In addition to deterring and offshoring refugees, an equally insidious trend is the use of labels like “economic migrant” to disqualify migrants from refugee status. To gain asylum protections, migrants must demonstrate that they fear persecution in their home country based on their “race, religion, nationality, political opinion or membership in a particular social group.” It’s no coincidence, then, that the rhetoric coming out the United States accuses Central American migrants of fleeing poverty. “Just” being poor does not qualify you for refugee status. But the notion that asylum-seekers fall into one of two categories, “economic migrants” or “real refugees,” is a gross mischaracterization of the causes of forced displacement. As journalist Sonia Nazario notes, even the migrants in the caravan who say they are fleeing for economic reasons are also fleeing the consequences of violence: The majority of businesses in these countries are closing because the owners can’t pay off the gangs threatening to kill them.

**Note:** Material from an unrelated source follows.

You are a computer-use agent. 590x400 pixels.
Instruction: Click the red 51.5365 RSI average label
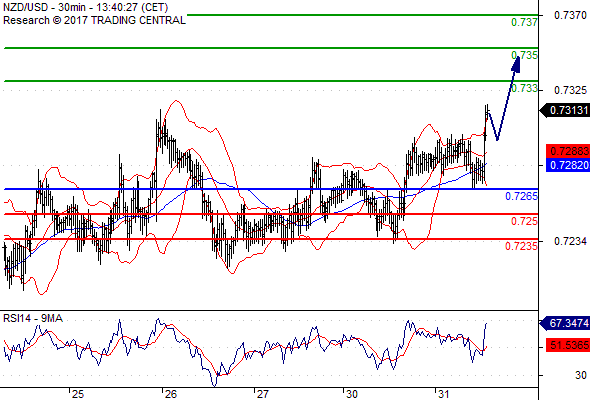pos(568,344)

Across the world, governments have seized on this false dichotomy and weaponized the rhetoric of economic-induced migration. In Tanzania, the government is using the narrative of poverty-induced migration both to tighten borders against new Burundian refugees, as well as to repatriate those already in country. Burundian refugees do face acute poverty. But people flee for multiple reasons. Burundians are also fleeing a government-directed campaign of torture, forced conscription, murder, and sexual assault against anyone perceived to support the opposition. Using similar rhetoric, countries throughout Western Europe have denied refuge to Afghan asylum-seekers on the grounds that they’re seeking “a more comfortable life” rather than fleeing danger like the Syrians.
Another common trick is to use seemingly banal bureaucratic rules to stymie potential refugees from crossing borders. In August, Peru and Ecuador announced that they would require Venezuelan refugees to present a passport in order to cross the border. On the surface, this might seem reasonable. But refugees fleeing violence, turmoil, and poverty frequently do not have official documents or passports. So, these regulations effectively bar them from claiming asylum.
The humanitarian consequences of sending armed troops to deter migrants from crossing borders, rerouting migrants at sea to offshore detention centers, or rebranding asylum-seekers as “economic migrants” are horrific. Central American migrants denied asylum have been murdered after arriving back to their home countries. Gangs target returnees for retribution because they tried to escape. Similarly, youth militias allied with the ruling party in Burundi are likely to target returning Burundian refugees as traitors to the regime.
Deterrence, repatriation, and deportation are also simply ineffective at curbing the flow of migrants. In Afghanistan in 2008 and 2009, some returning refugees faced such a violent backlash in their home communities that they were forced to flee again. The horrific treatment of Central American migrants in the U.S. has yet to deter asylum-seekers from trying to seek protection. In fact, mass deportation of Salvadoran migrants from the U.S. in the 1990s is directly linked to the proliferation of gang violence that forces refugees to flee today.
Still, the more states undercut asylum norms, the more likely it is that others will do the same. Trump’s show of force at the border is not only an issue for the midterms. It is one more ax hacking away at what is left the right to asylum. And it is sending a message to other countries, in bold letters, inviting them to do the same.